Hi Simon,

I can see your reasons. They seem to be from the perspective of someone
who knows about computer algebra. But a mathematician and casual user of 
sage
will think of an ideal as a subset of a ring. He/she will be oblivious of 
the implementation details
and expect x in J to be a containment test. Better innocently type x in J 
and wait a long time (or press ctrl + x)
than misinterpreting a result.
Experts in computer algebra can still use I.gens().

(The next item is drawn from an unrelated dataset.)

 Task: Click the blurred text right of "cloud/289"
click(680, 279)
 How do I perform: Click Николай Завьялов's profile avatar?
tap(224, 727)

Else we should rename 
the class to 
something like IdealWithGens.

On Sunday, March 10, 2019 at 10:55:17 AM UTC+1, Simon King wrote:

> The problem is that ideal containment and equality tests can be very 
> expensive 
> (involving Gröbner basis computations), and thus it would be hardly 
> feasible 
> to use ideals as, say, keys in dictionaries. 

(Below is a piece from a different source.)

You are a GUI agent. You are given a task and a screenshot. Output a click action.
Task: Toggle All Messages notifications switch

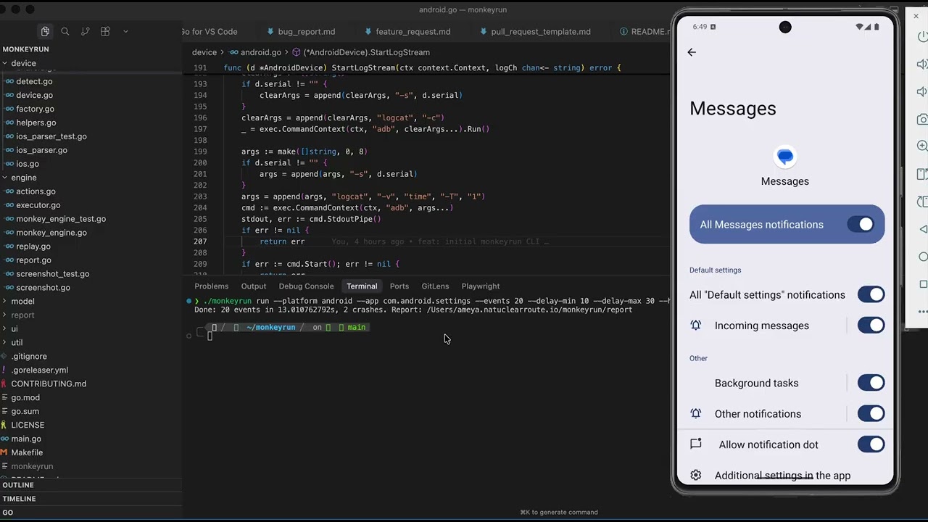click(x=861, y=225)
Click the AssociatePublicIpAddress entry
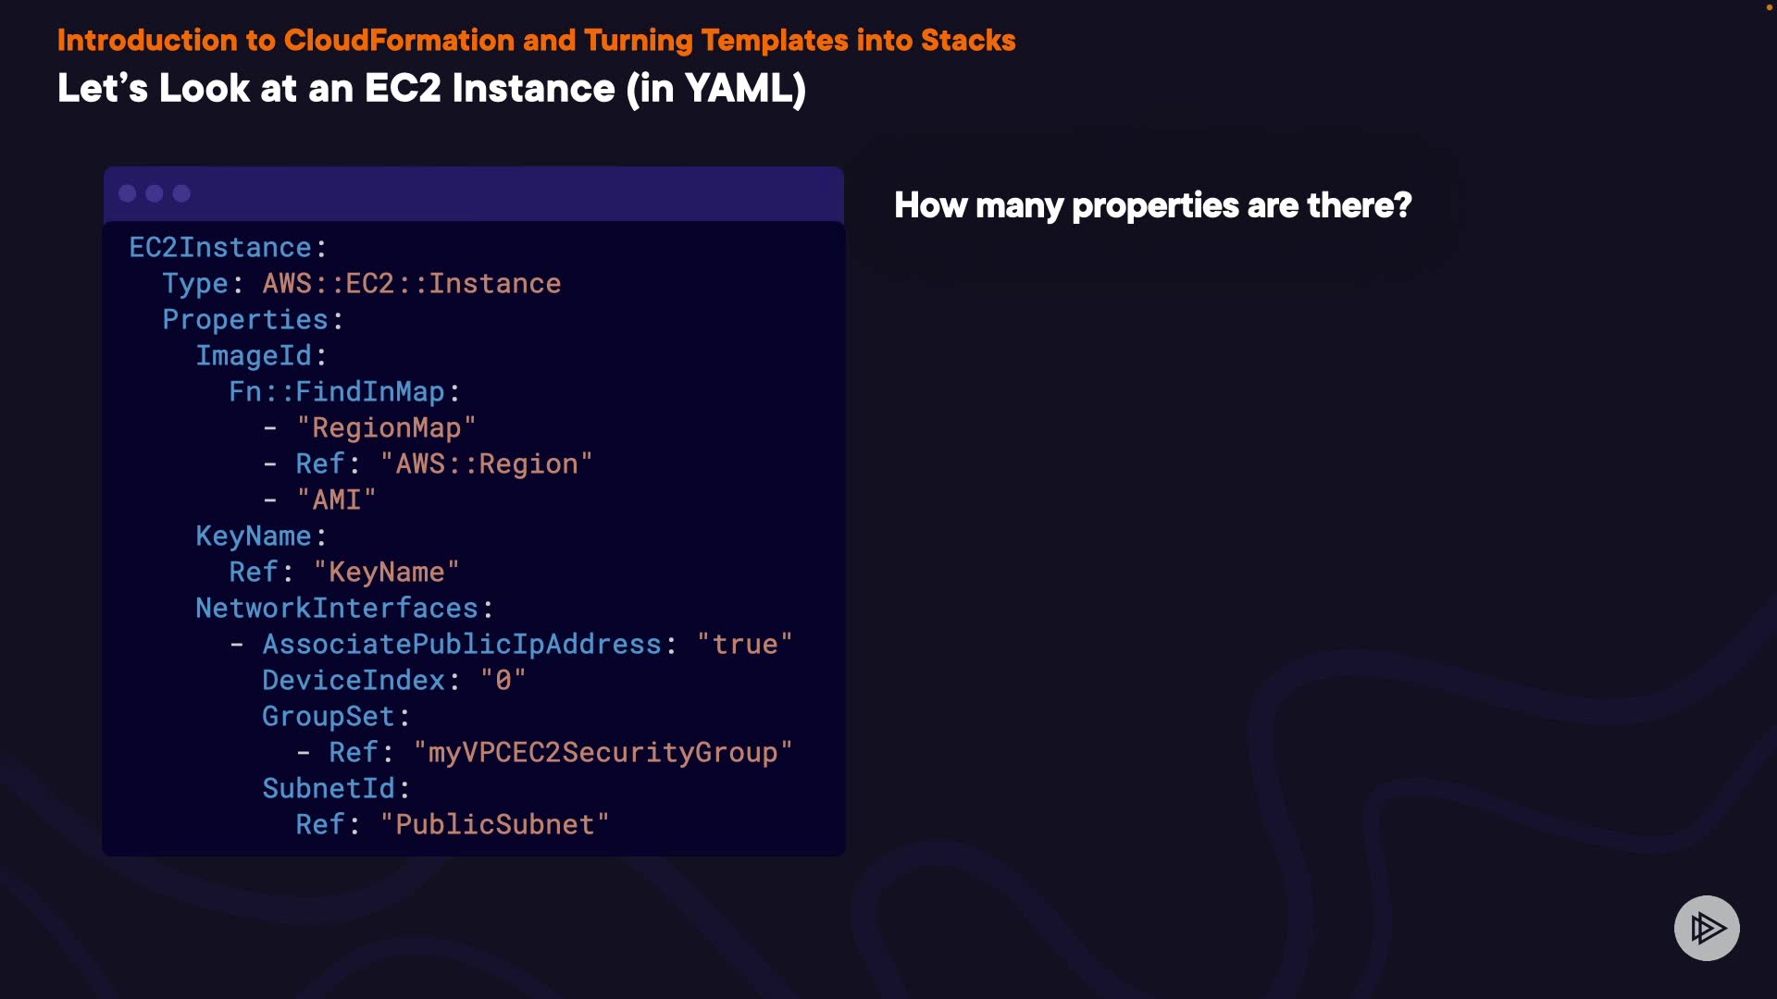 coord(462,645)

Maybe we should better use the generators as keys directly? 

> If you really 
> need a mathematically correct containment test and are aware that it may 
> be expensive, you can explicitly request it. But for many cases, a quick 
> and dirty mathematically wrong but computationally sound containment 
> test (or equality test for ideals) suffices.
>
>From a computer algebra system (written largely by mathematicians) 
I would expect to do the mathematically correct thing and otherwise warn
me that a computational perspective is taken.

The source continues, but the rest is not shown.